WHAT IS REQUIRED.
With the pictures removed, retype the lines from the one holding "You are a GUI" through the end of the records, exactly as written.

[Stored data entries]

•••

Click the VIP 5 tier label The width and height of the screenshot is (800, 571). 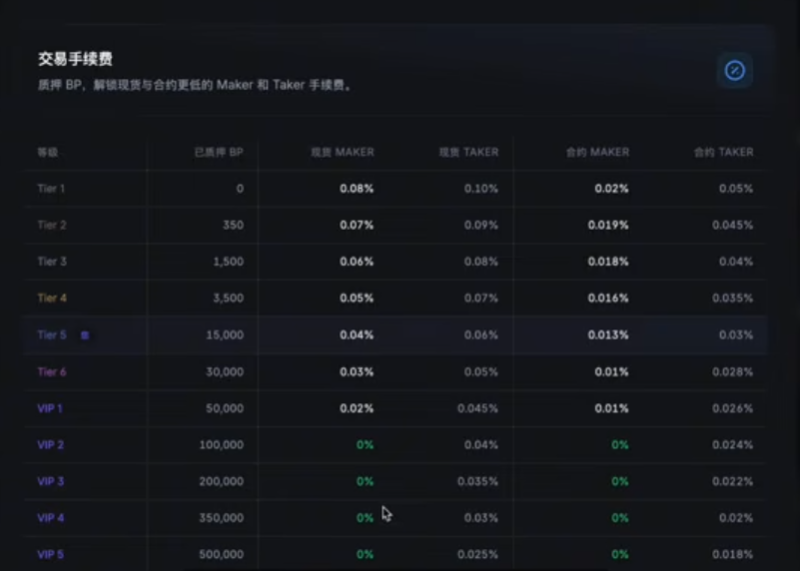(x=51, y=554)
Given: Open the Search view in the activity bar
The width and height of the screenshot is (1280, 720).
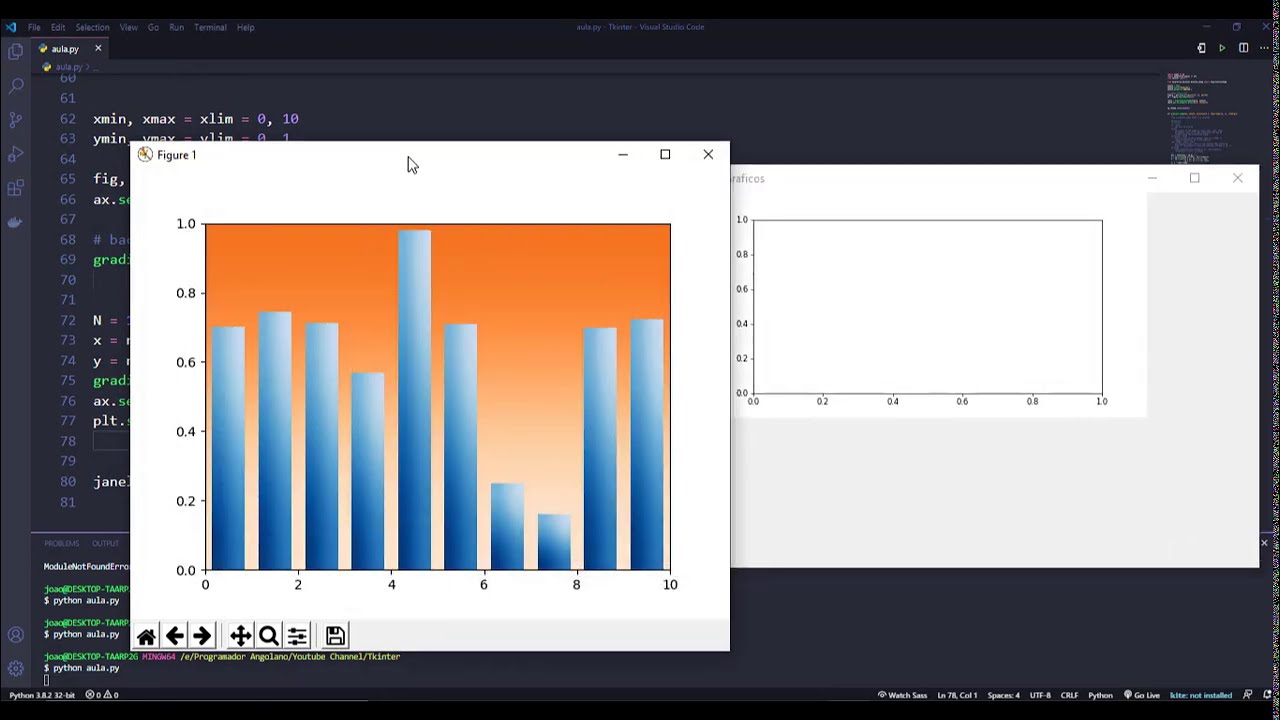Looking at the screenshot, I should click(15, 87).
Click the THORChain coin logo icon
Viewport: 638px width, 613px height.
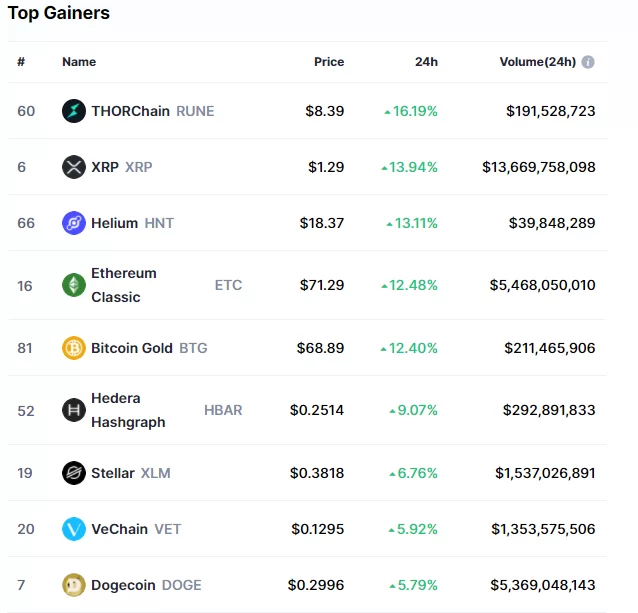point(74,111)
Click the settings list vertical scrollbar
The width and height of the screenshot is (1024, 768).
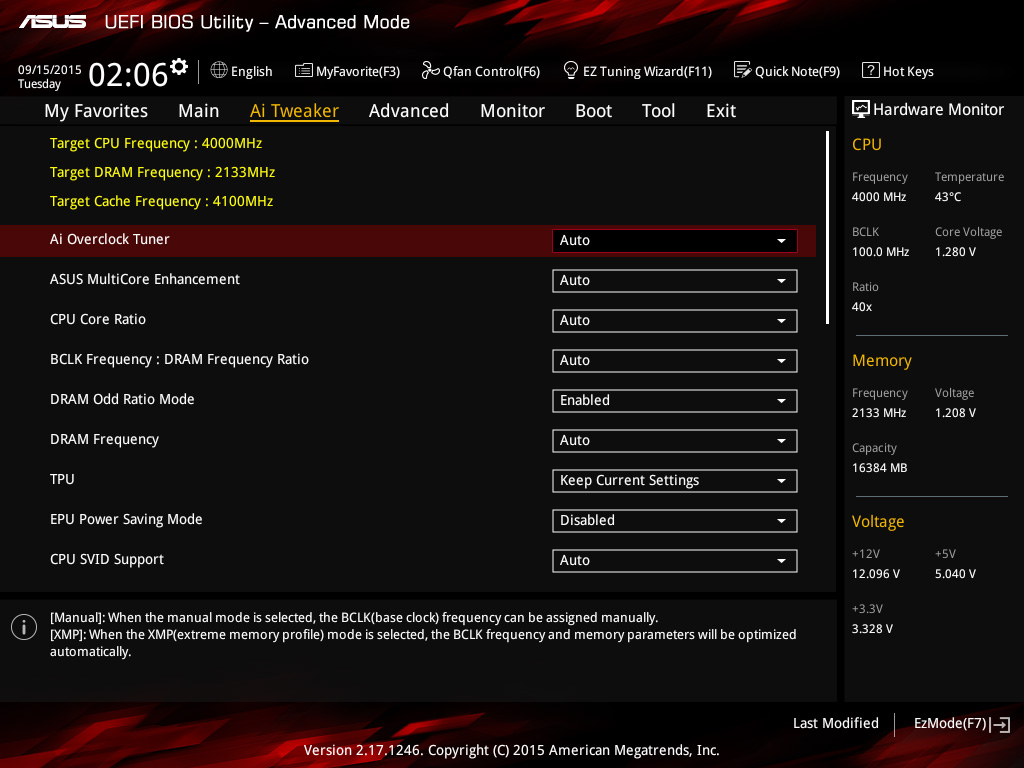(x=827, y=228)
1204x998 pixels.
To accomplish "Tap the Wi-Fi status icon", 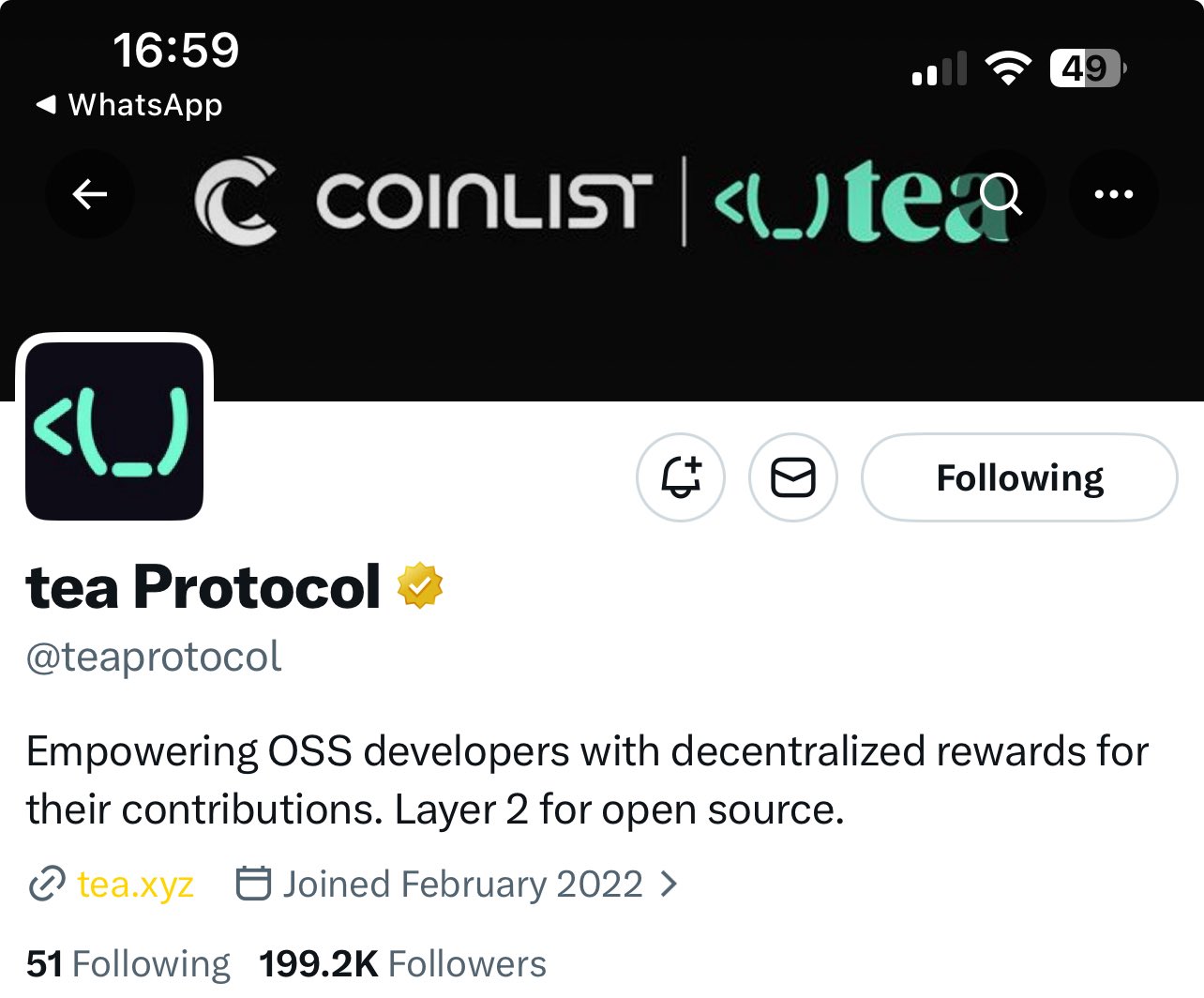I will (1008, 68).
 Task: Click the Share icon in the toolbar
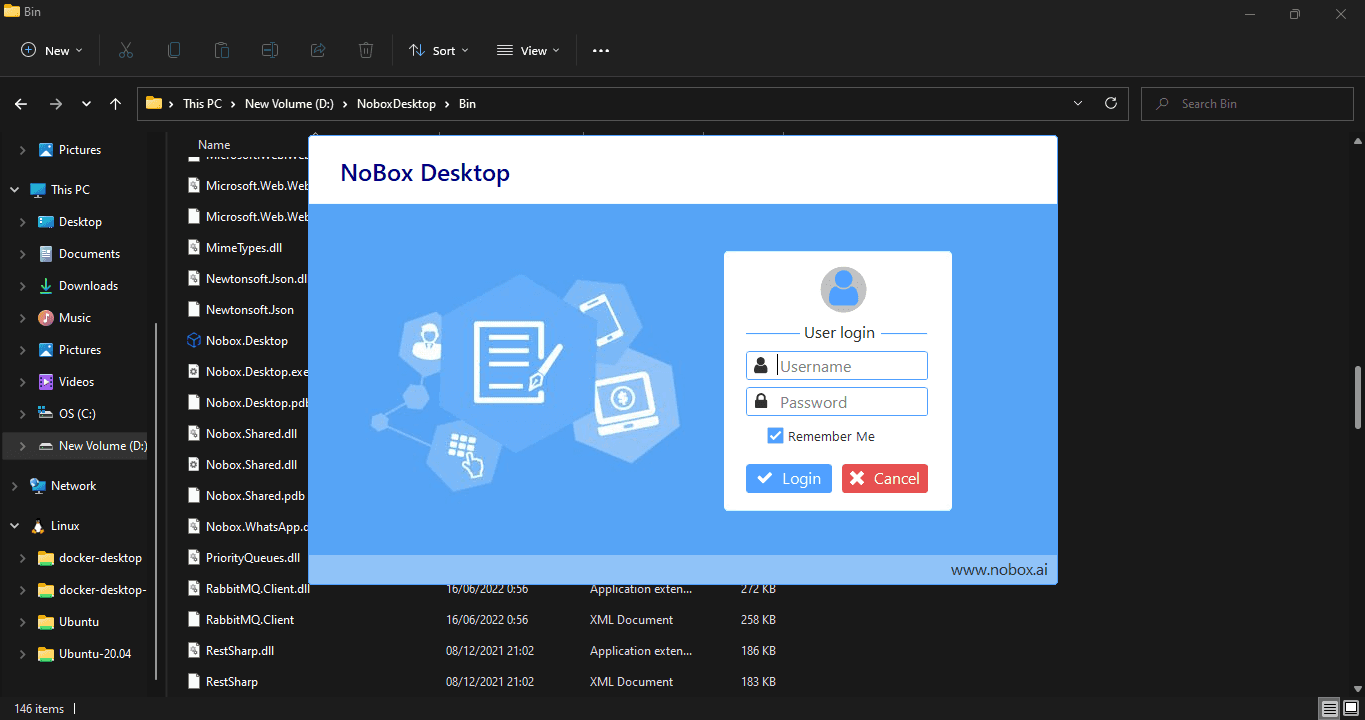[x=317, y=50]
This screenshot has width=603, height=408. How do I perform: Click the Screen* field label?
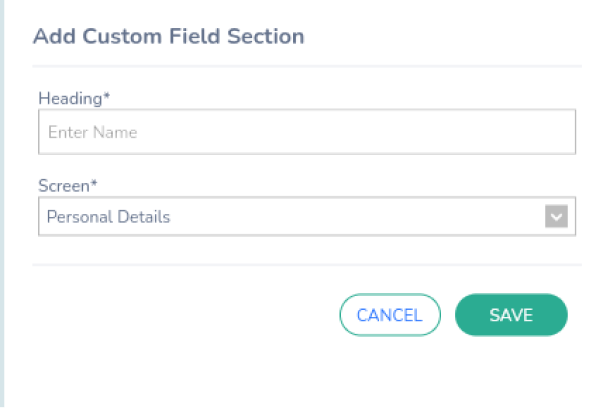point(68,186)
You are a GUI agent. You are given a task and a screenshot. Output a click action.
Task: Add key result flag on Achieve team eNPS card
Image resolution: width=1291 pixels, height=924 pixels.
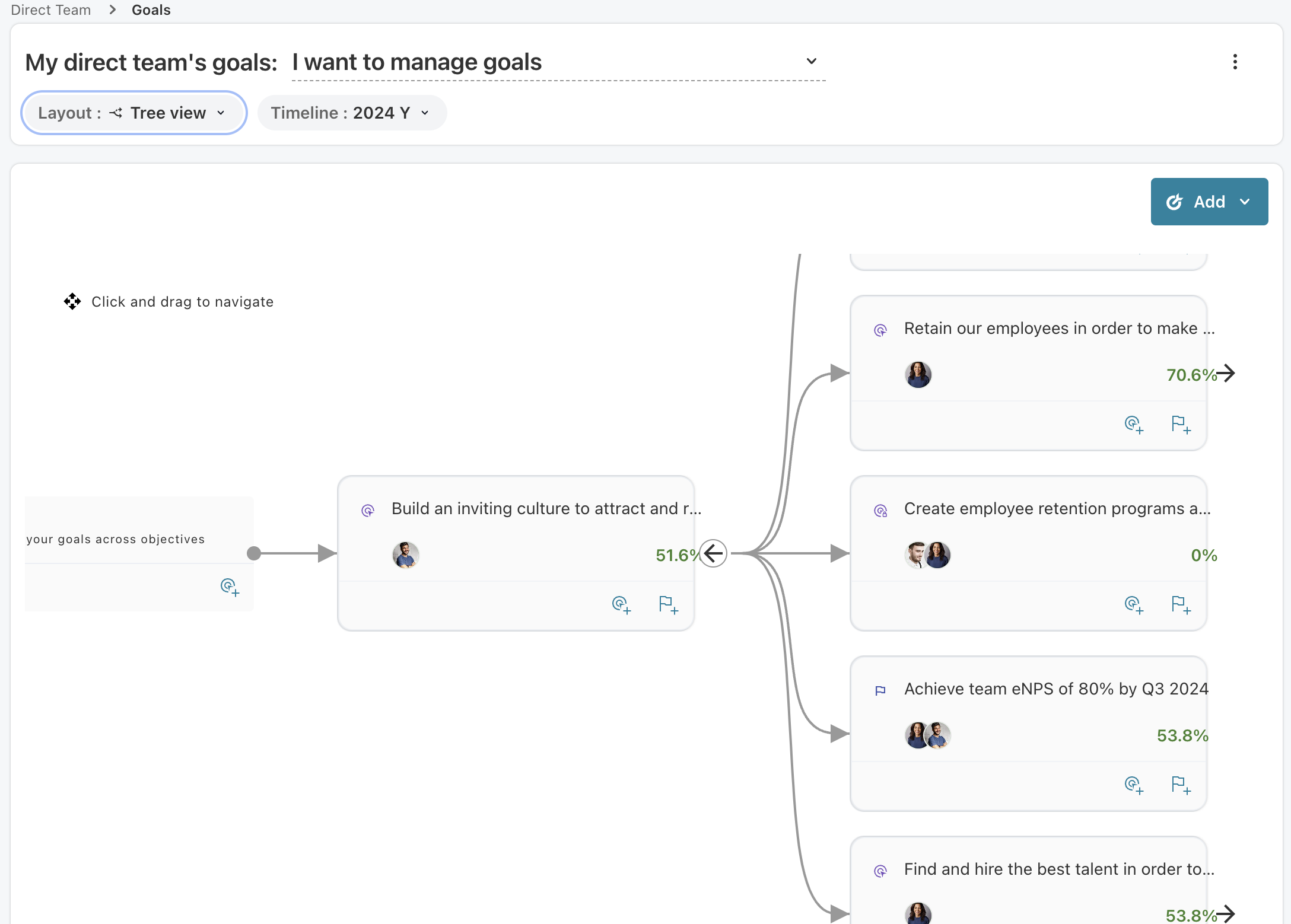click(x=1181, y=785)
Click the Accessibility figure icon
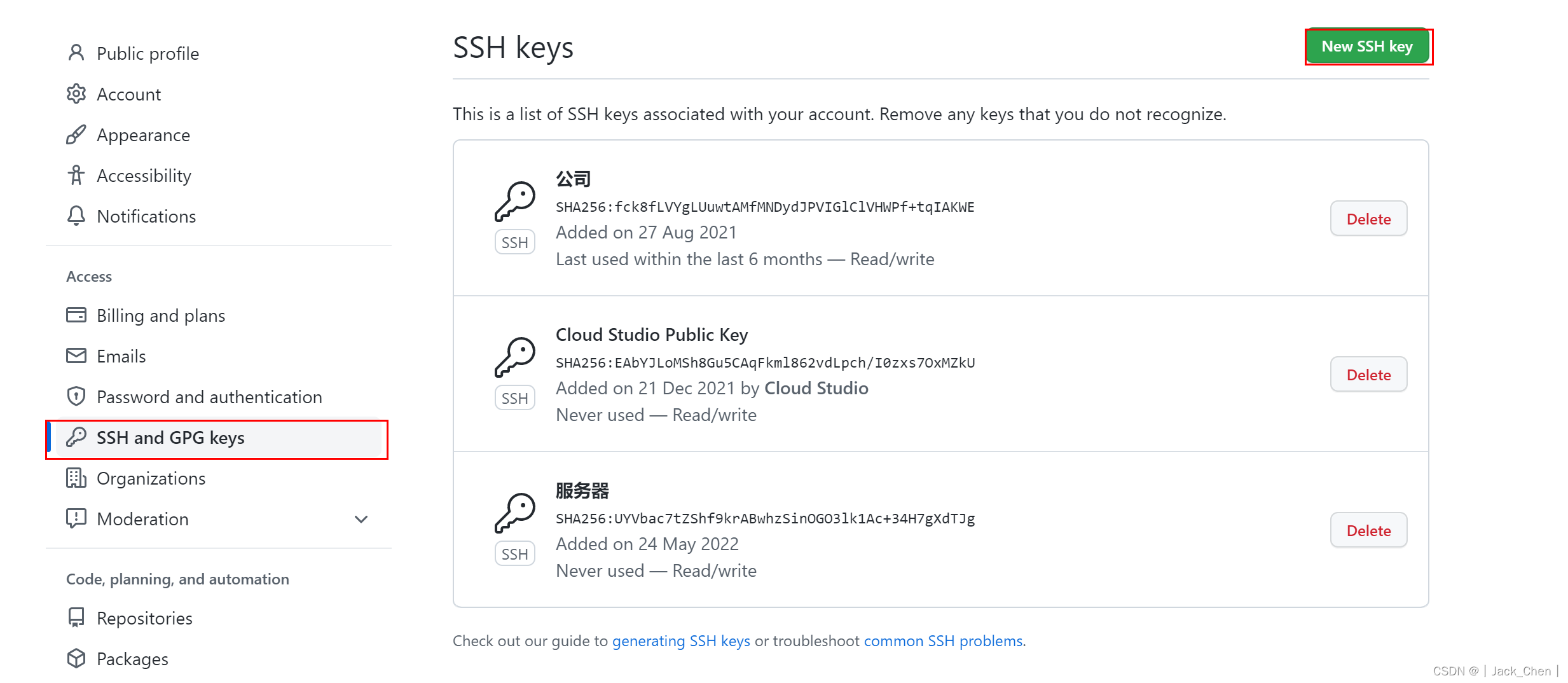 pyautogui.click(x=76, y=175)
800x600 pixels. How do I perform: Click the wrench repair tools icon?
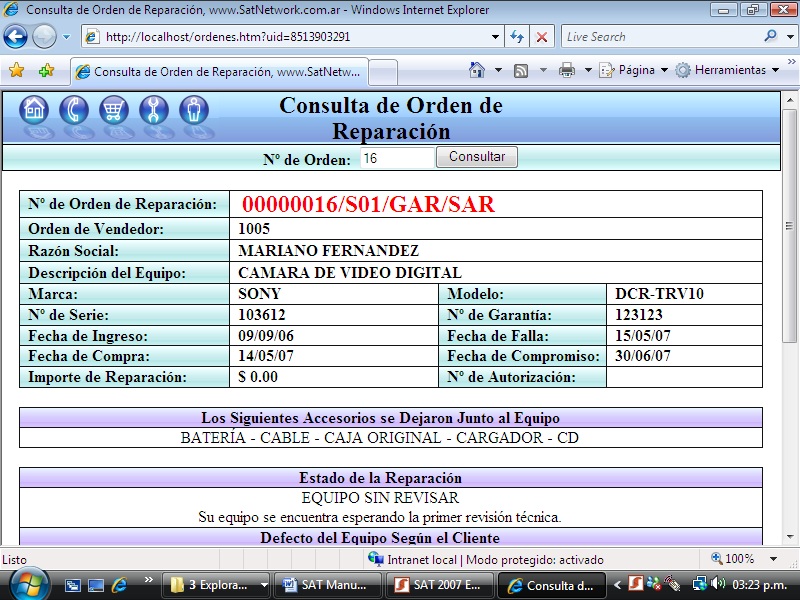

•••

OUTPUT OF THE TASK.
You are a GUI agent. You are given a task and a screenshot. Output a click action.
Task: Add key result flag on Achieve team eNPS card
Image resolution: width=1291 pixels, height=924 pixels.
click(x=1181, y=785)
Click the Accessibility figure icon
 pyautogui.click(x=76, y=175)
800x600 pixels. How do I perform: Click the wrench repair tools icon?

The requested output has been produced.